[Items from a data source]
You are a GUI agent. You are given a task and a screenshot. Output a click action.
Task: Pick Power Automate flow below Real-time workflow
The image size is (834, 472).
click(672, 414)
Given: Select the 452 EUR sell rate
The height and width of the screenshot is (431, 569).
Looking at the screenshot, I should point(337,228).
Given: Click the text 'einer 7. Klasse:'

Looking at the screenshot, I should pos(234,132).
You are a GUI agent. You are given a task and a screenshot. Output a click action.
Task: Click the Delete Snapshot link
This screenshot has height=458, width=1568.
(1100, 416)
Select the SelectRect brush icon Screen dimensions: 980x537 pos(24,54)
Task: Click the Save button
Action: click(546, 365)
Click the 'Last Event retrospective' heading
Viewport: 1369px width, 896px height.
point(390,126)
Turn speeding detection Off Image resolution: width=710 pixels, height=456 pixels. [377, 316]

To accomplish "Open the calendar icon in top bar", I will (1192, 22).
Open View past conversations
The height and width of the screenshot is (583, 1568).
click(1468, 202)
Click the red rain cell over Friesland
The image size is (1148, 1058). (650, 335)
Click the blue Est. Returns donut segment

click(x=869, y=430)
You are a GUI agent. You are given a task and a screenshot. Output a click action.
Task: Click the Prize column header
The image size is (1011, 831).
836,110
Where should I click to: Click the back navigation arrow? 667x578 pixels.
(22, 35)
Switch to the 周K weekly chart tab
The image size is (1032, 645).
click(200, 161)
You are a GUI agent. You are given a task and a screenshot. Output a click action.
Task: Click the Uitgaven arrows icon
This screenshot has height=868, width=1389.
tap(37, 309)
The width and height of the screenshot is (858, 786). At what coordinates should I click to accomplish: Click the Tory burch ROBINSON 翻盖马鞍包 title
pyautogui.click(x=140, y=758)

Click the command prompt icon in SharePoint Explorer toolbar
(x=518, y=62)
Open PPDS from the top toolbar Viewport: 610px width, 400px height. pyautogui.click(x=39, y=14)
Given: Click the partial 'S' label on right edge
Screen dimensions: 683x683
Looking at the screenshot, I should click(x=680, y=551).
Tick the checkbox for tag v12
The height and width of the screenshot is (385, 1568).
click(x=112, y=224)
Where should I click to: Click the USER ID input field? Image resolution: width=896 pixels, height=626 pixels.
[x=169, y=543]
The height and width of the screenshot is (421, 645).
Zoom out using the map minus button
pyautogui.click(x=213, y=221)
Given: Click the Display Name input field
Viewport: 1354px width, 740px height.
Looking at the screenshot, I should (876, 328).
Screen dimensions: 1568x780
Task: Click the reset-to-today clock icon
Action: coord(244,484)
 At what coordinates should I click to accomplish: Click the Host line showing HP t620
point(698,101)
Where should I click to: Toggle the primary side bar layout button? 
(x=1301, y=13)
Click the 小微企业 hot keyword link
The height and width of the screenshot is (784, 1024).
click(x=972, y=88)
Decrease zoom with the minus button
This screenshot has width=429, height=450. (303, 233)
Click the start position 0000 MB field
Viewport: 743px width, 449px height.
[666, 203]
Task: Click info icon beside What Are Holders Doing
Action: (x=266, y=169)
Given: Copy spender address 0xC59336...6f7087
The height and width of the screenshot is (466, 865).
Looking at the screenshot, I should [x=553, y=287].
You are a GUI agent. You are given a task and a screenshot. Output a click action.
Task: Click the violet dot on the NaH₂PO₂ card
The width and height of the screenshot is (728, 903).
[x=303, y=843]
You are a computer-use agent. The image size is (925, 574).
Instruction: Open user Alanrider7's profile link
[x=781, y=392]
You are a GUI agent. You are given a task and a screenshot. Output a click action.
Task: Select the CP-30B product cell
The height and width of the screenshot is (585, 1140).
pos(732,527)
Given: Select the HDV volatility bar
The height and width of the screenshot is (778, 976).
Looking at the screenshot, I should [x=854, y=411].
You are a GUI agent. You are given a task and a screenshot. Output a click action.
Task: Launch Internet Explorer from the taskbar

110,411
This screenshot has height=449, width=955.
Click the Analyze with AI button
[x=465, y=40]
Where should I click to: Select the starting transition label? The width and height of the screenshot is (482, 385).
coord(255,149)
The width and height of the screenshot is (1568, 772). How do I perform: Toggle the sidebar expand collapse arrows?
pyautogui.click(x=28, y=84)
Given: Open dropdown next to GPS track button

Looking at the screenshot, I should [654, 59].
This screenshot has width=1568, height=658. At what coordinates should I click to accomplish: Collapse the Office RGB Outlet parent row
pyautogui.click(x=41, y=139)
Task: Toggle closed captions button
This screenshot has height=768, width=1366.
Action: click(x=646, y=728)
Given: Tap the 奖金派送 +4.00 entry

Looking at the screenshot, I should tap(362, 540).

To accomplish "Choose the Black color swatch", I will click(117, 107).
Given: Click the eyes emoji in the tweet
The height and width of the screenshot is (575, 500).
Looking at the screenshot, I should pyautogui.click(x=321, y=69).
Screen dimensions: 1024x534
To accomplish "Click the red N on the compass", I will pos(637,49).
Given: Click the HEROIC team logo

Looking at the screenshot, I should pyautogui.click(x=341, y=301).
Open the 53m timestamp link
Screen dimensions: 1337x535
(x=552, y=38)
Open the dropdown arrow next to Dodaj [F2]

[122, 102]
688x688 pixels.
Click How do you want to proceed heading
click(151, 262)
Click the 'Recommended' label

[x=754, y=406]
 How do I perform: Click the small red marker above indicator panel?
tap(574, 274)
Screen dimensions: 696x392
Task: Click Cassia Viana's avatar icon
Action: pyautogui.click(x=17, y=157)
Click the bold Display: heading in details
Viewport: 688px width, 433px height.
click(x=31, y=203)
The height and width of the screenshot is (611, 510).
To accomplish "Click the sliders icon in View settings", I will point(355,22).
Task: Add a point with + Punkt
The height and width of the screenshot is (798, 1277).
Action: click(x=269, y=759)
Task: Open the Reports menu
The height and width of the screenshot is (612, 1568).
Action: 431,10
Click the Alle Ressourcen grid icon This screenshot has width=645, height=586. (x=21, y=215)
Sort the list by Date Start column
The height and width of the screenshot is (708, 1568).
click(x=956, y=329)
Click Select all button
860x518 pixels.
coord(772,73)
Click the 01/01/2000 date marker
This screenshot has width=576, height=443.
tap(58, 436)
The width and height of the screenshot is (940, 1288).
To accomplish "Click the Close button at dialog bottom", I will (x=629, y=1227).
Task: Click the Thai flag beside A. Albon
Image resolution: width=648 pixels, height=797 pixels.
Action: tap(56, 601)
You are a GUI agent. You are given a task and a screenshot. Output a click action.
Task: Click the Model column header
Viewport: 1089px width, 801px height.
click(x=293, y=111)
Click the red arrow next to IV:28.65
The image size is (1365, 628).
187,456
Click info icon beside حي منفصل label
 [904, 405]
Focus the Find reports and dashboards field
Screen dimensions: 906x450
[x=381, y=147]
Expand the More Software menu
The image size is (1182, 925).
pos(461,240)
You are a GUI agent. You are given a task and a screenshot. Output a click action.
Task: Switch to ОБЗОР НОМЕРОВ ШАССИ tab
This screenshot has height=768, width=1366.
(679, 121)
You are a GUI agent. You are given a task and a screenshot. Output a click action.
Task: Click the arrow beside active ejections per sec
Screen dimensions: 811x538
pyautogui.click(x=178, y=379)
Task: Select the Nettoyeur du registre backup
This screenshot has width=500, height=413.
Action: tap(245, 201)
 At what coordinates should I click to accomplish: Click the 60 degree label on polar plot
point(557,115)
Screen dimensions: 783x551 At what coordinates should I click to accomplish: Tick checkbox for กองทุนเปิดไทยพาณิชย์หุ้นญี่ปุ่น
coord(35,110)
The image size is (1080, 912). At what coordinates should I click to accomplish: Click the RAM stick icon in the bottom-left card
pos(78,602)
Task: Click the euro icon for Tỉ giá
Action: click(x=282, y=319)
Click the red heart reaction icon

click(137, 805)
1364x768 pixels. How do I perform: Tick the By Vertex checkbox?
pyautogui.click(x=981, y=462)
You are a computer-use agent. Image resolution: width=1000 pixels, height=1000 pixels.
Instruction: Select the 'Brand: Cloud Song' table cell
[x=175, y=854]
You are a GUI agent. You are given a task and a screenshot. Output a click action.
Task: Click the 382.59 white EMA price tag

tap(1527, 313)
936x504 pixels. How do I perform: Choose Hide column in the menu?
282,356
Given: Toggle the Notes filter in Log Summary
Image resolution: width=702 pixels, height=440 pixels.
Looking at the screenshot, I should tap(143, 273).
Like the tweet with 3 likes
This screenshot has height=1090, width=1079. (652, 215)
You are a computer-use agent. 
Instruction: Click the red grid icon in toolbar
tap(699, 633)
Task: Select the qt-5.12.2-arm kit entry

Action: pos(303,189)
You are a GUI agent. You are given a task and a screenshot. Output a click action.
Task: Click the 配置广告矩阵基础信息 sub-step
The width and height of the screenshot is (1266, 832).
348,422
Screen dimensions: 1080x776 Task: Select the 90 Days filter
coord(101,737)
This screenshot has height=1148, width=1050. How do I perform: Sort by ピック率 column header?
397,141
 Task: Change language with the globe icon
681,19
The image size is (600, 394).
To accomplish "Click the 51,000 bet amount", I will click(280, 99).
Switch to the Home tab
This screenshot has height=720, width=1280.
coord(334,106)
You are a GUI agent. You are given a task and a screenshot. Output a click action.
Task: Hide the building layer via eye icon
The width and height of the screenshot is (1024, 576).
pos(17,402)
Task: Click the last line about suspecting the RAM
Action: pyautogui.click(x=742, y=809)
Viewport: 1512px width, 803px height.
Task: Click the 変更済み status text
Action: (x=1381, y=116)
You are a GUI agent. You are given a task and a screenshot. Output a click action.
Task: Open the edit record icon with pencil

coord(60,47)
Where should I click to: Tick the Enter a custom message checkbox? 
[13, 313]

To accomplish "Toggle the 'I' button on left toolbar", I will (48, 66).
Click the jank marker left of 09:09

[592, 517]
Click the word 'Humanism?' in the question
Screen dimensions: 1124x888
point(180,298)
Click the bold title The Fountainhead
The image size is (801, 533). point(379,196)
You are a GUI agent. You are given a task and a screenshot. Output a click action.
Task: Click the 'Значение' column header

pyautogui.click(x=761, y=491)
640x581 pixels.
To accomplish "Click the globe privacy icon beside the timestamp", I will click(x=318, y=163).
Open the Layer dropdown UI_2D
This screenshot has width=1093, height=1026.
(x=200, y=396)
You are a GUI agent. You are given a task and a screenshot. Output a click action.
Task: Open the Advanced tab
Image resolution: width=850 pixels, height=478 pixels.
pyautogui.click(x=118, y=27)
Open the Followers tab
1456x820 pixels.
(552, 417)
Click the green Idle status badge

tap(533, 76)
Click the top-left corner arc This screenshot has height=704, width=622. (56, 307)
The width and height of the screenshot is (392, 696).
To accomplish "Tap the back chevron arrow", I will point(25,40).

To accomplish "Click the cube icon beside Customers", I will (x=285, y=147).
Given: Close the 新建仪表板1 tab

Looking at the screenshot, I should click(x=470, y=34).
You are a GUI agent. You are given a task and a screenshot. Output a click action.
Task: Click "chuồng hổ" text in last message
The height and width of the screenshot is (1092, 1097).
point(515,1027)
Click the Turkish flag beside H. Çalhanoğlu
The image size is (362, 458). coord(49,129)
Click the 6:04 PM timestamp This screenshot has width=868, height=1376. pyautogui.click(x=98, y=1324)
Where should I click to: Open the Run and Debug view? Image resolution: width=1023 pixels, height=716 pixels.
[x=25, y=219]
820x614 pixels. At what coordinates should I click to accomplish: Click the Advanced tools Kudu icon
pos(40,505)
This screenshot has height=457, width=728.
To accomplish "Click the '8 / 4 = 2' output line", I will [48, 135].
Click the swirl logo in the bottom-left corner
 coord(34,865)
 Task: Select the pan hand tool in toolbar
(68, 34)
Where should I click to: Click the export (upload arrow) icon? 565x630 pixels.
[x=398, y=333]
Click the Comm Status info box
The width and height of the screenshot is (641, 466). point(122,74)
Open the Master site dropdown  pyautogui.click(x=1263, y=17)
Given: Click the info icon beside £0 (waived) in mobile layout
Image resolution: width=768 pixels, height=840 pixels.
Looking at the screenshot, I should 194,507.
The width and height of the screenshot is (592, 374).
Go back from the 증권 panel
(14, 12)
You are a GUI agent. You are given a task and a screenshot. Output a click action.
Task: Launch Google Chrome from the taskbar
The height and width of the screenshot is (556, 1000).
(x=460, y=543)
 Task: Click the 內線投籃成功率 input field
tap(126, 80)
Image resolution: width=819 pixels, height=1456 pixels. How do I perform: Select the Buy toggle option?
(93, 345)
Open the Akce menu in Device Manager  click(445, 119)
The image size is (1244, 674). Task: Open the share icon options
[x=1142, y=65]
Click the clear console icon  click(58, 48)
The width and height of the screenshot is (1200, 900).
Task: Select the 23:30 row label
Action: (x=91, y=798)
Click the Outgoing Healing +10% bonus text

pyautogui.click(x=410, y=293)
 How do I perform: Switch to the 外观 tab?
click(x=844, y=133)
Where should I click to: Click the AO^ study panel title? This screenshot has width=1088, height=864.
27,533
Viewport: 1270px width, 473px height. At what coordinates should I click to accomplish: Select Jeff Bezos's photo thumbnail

## PROBLEM REQUIREMENTS
Using the data above, print exactly the lines from the line that contains "Task: Change language with the globe icon" through the line that contains "Task: Hide the building layer via eye icon", with both included.

## WRITTEN RESPONSE
 Task: Change language with the globe icon
681,19
The image size is (600, 394).
To accomplish "Click the 51,000 bet amount", I will click(280, 99).
Switch to the Home tab
This screenshot has height=720, width=1280.
coord(334,106)
You are a GUI agent. You are given a task and a screenshot. Output a click action.
Task: Hide the building layer via eye icon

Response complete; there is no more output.